## [Job A]
From the court decision on AT&T's turnover motion, extract the passage between "The motion was" and "supplements the record.", inclusive, copying it word for word.
## [Job B]
Continue the court decision on AT&T's turnover motion, starting right after its final sentence.

## [Text segment]
┄┄┄┄┄┄┄┄┄┄

Opinion
Index No. 650330/2020 Motion Seq. No. 009
06-26-2024
Unpublished Opinion
DECISION + ORDER ON MOTION
HON. ANDREA MASLEY, JUDGE
The following e-filed documents, listed by NYSCEF document number (Motion 009) 582, 583, 584, 585, 586, 587, 588, 589, 590, 591, 592, 593, 594, 595, 596, 597, 630, 631, 632, 663, 664, 665, 666, 667, 668, 669, 670, 671, 672, 673, 674, 675, 676, 677, 678, 679, 680, 718, 719, 720, 721, 722 were read on this motion to/for MISCELLANEOUS
Plaintiff AT&T Mobility Holdings B.V. (AT&T) moves by Order to Show Cause for a turnover order pursuant to CPLR 5225 (a) and appointment of a receiver pursuant to CPLR 5228 (a).
AT&T holds a November 29, 2023 judgment against defendants Grupo Salinas Telecom, S.A. DE C.V. and Grupo Salinas Telecom II, S.A. DE C.V. (Grupo) for over $20 million (Judgment) following a trial before this court for breach of the parties' Stock Purchase Agreement (SPA). (NYSCEF Doc. No. [NYSCEF] 577, Judgment; NYSCEF 578, Notice of Entry of Judgment.) On September 19, 2023, the court found that Grupo had breached its agreement to indemnify AT&T for "all Taxes and Damages relating to" (i) "any Taxes imposed on" the lusacell Entities "relating to or attributable to" a time period prior to AT&T's acquisition, and (ii) "any breach" of Grupo's tax-related representation and warranties. (NYSCEF 159, SPA §§ 7.5 [a], 3.2 [n]; NYSCEF 570, September 19, 2023 tr.) The parties agreed to New York as the forum for disputes. (NYSCEF 159, SPA § 9.3.) AT&T seeks an order directing Grupo to turnover: (1) all of Grupo's disclosed and undisclosed cash on hand directly to AT&T; (2) Grupo's shares of Grupo Elektra S.A.B. de C.V. (Elektra) to a receiver; and (3) Grupo's shares of Servicios Tplay S.A. de C.V. (STP) to a receiver. AT&T requests appointment of Robert Seiden as receiver.
The motion was granted for the reasons stated on the record on June 5, 2024 as to the first and second requests. The court now grants the motion in its entirety with this decision, which supplements the record.

┄┄┄┄┄┄┄┄┄┄

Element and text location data
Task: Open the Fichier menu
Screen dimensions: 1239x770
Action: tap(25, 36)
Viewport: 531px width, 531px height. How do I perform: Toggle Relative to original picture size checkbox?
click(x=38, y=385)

┄┄┄┄┄┄┄┄┄┄

## [Final result A]
The motion was granted for the reasons stated on the record on June 5, 2024 as to the first and second requests. The court now grants the motion in its entirety with this decision, which supplements the record.

## [Final result B]
AT&T has satisfied CPLR 5225 (a), which provides:
"(a) Property in the possession of judgment debtor. Upon motion of the judgment creditor, upon notice to the judgment debtor, where it is shown that the judgment debtor is in possession or custody of money or other personal property in which he has an interest, the court shall order that the judgment debtor pay the money, or so much of it as is sufficient to satisfy the judgment, to the judgment creditor."
AT&T has established that Grupo has custody or control over cash and other assets sufficient to satisfy the Judgment. (NYSCEF 590, Grupo Resp. to Doc. Subp.; NYSCEF 591, Grupo Resp. to Inf. Subp.) Indeed, Grupo does not challenge AT&T's request for turnover of Grupo's $147,000 cash and 150,000 shares of Elektra that Grupo valued at $10.45 million. (NYSCEF 591, Grupo Resp. to Inf. Subp. at 19, Q. 16 [a].) Rather, Grupo focuses on STP, a private Mexican company in which Grupo owns shares worth over $800 million, which far exceeds the amount of the Judgment. (Id. at 26, Q. 18 [a].) However, based on Grupo's responses to AT&T's information subpoenas, Grupo's cash and Elektra shares are insufficient to satisfy the judgment. Accordingly, this case differs from CIMC Raffles Offshore (Singapore) Ltd. v Schahin Holding S.A., 2013 WL 12305899 (SD NY, May 1, 2013, No. 13 Civ 52 [JSR]), a case relied upon by Grupo for the proposition that turnover of STP is disproportionate and thus AT&T's motion should be denied. There, turnover of membership interests was not necessary as CIMC had sufficient cash and liquid assets. (Id., *5.) Rather, seeking turnover of assets in an amount exceeding the judgment is permissible where the liquid assets of the judgment debtor are insufficient, as they appear to be here. (NWJ Judgments LLC v Jekogian Family Trust, 75 Misc.3d 1232[A], 2022 NY Slip Op 50712[U], *2 [Sup Ct, NY County 2022].) Therefore, the balance of this decision focuses on turnover of STP shares to a receiver.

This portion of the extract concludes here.